屋敷を出て塔に戻ると、ラームは明かりもつけずに、ベッドの上に寝転がっていた。
薄い部屋着のまま、扉に背を向けて体を丸めている。
「……ラーム。何すねてるの? まだ髪の毛、濡れてるよ」
シーツの上に乗り上がった僕は、未だに彼が人型でいる事には触れずに、水気のついた茶髪を撫でた。
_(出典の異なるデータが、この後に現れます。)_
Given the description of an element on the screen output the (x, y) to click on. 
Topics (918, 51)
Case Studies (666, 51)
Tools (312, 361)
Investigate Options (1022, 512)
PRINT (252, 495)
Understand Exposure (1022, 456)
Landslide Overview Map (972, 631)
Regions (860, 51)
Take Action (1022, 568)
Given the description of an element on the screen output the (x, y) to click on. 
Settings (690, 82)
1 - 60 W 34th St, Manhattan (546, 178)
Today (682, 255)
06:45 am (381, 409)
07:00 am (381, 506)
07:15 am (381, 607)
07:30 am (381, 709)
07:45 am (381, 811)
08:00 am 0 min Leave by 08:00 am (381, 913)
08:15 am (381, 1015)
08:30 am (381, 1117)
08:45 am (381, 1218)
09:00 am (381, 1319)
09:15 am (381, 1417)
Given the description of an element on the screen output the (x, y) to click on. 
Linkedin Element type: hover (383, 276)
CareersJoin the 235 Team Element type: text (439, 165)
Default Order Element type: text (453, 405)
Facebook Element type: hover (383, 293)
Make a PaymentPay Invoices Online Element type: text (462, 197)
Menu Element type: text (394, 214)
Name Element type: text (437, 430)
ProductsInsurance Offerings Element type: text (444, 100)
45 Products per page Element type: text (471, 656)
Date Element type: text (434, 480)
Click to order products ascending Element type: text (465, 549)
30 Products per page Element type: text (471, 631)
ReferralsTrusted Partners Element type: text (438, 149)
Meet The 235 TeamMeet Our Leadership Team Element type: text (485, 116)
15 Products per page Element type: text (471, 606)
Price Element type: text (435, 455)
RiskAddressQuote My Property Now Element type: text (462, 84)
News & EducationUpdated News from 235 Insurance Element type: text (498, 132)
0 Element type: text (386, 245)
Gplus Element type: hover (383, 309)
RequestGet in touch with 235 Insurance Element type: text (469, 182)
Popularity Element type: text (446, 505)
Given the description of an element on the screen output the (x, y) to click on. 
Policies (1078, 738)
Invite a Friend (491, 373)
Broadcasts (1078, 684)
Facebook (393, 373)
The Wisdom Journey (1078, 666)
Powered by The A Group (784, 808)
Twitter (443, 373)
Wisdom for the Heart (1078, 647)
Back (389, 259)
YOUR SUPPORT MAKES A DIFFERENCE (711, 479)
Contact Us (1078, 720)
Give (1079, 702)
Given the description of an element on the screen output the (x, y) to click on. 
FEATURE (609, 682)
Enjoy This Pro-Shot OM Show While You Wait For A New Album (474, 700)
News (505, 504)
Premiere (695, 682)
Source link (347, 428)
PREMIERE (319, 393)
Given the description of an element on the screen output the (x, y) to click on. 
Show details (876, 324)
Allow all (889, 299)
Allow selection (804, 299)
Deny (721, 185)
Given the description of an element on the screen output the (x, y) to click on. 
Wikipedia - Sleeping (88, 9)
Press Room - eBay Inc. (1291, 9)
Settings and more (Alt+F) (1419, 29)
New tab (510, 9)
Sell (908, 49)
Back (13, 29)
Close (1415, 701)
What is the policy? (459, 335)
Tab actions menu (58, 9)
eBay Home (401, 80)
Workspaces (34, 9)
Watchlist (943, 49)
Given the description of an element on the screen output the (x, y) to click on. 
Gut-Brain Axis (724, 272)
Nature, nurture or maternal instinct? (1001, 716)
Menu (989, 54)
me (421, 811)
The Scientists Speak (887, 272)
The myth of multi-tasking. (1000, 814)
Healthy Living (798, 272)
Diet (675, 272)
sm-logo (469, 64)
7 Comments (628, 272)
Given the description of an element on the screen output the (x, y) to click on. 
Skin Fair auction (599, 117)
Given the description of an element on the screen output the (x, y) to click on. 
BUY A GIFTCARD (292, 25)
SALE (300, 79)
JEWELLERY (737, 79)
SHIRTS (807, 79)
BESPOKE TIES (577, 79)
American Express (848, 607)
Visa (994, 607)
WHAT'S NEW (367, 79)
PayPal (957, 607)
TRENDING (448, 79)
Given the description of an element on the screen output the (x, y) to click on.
僕が肩にかけていたタオルを彼の頭にのせ、優しく拭き取る。
するとラームはこちらに向き直り、じっと物言いたげに見上げてきた。
「もう寝たいの?」
「ああ。このまま寝る。ここに来い、レニ」
腕を広げて僕を招こうとするが、ちょっと待ってほしい。
なんでだ? 寝るときはいつも茶狼と決まってるのに。
ふわふわの毛に抱きついて寝るのが、僕の毎晩の楽しみでもあるのだ。
でも喧嘩はしたくない。今日はラームも知らない人と会ったり話したり、疲れてるはずだから。
「ねえお願い。獣化してよ、ラーム」
「いやだ」
「やだってそんな……わがままだよっ」
「レニ、何でもしてくれるって言った。嘘ついたのか?」
大の男が僕より遥かに子供っぽさを見せ口を結ぶ。
「確かに言ったけど、今それ関係ないでしょう?」
「関係あるぞ。絶対に関係ある」
だめだ。今日の召喚獣はおかしい。すごく頑固で聞く耳を持たない。
諦めの早い僕は、もうこのままでいいかと早々に観念した。
「分かったよ。今日だけだからね、いい? ラーム」
「おやすみ、レニ」
「ちょっともう、何さっさと寝てるんだよ!」
じたばた腕の中でもがいても、召喚獣の逞しい腕には勝てなかった。
仕方がなく僕はその夜、分厚い体にくっつかれるのを我慢して、眠ることになった。